In the BBC TV series A History of Britain, Schama asks about the English Peasants’ Revolt of 1381, "Was this a class war, then?" (A term, he explains parenthetically that "we’re not supposed to use since the official burial of Marxism.") A pause, while the camera angle changes to closeup. "Yes," he says plainly. "It was."
"Not surprisingly," writes Schama in the print version of A History of Britain, "it was in the second half of the fourteenth century that the legends of Robin Hood … first became genuinely popular."
But as I write in "Class War in the Time of Robin Hood" in today’s Freeman, Schama is appealing to the wrong class theory if he wants to explain the mindset of the commoners marching on London in the 14th century.
I’m far from the first to offer a libertarian revision of Robin Hood’s politics, but where I focus on the ideology of his earliest historical audience, most other treatments focus on the particulars of the legend.
Some examples:
- “Robin Hood Revisionism” by Karl Hess, Libertarian Forum, 1969
- "Robin Hood Has Always Been A Libertarian Hero" by Maura Pennington, Forbes.com, 2012
On the other hand, Ayn Rand seems to have been happy to leave Robin Hood to the socialists:
"It is said," Rand has Ragnar Danneskjöld concede in Atlas Shrugged, that Robin Hood "fought against the looting rulers and returned the loot to those who had been robbed, but that is not the meaning of the legend which has survived.
What do you think: is Robin Hood worth claiming for our tradition?
The historical Robin Hood was no Marxist at all. The “rich” he robbed from were the invading, conquering Norman French and their English cronies, such as the Sheriff of Nottingham. The “poor” he gave to were the loyal, impoverished, dispossessed English.
Robin Hood did not steal from the “rich” and give to the poor.
He stole from the GOVERNMENT who was taking confiscatory taxes from the people, and gave them their taxes back.
Excellent point, Han Solo.
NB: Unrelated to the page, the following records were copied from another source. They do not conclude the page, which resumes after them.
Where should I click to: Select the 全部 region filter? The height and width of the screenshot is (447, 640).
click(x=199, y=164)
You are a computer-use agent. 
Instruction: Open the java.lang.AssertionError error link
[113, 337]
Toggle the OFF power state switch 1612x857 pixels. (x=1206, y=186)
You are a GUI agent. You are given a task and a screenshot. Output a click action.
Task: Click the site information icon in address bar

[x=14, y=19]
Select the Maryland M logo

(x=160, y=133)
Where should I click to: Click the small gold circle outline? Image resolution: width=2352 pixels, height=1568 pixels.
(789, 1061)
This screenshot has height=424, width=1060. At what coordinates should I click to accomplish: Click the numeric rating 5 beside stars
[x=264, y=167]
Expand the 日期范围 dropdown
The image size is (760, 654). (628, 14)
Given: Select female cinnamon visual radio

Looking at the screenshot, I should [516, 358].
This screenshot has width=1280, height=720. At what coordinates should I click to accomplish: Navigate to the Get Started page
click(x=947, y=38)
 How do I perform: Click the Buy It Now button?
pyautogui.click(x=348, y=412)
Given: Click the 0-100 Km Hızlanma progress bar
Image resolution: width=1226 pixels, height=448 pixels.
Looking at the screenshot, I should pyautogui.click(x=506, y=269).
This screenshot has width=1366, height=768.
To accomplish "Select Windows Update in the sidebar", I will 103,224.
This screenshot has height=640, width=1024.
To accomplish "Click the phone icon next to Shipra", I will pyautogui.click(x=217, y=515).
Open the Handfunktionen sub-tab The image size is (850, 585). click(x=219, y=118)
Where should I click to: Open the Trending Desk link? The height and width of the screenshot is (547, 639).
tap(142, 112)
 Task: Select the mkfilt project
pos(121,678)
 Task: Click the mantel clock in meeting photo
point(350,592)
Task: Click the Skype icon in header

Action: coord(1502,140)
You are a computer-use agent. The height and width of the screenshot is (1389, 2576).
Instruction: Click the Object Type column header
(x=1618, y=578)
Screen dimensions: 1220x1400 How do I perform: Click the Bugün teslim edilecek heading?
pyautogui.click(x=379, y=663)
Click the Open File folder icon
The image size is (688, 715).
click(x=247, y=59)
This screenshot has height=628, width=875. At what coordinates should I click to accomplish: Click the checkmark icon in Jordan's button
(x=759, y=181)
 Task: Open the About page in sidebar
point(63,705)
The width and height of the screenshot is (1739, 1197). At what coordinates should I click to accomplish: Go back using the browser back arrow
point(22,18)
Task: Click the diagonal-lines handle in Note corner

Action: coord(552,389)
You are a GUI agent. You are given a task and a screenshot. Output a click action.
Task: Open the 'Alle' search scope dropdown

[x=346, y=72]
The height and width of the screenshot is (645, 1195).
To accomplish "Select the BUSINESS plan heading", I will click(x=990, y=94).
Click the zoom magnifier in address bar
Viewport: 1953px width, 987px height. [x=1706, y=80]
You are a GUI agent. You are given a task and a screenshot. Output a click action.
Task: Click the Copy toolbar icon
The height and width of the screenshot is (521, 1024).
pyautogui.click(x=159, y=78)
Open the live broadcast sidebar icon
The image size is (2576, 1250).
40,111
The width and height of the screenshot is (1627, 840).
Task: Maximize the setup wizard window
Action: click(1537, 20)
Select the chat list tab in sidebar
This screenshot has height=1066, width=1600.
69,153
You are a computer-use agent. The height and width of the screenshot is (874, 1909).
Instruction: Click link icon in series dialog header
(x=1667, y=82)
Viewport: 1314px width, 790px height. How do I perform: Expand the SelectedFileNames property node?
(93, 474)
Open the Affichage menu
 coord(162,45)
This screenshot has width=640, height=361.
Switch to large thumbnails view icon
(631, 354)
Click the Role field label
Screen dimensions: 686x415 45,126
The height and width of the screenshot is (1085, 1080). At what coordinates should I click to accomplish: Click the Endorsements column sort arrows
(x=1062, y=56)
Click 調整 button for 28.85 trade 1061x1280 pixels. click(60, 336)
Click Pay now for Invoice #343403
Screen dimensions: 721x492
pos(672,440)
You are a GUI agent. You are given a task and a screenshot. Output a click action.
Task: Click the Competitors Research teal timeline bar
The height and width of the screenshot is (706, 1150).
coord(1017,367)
Exactly!
I don´t think Robin Hood was a marxist, but i think he might perfectly have been a proto-liberal. In fact, there isn´t so much difference between that middle-age society in which a dictator threaten the people with coercion – death, public punishment and taxes -.
It is in fact true that nowadays law exists, but tends to be applied only to the ordinary people that cannot pay for the services of the best lawyers and not to those who have the money to combat the courts.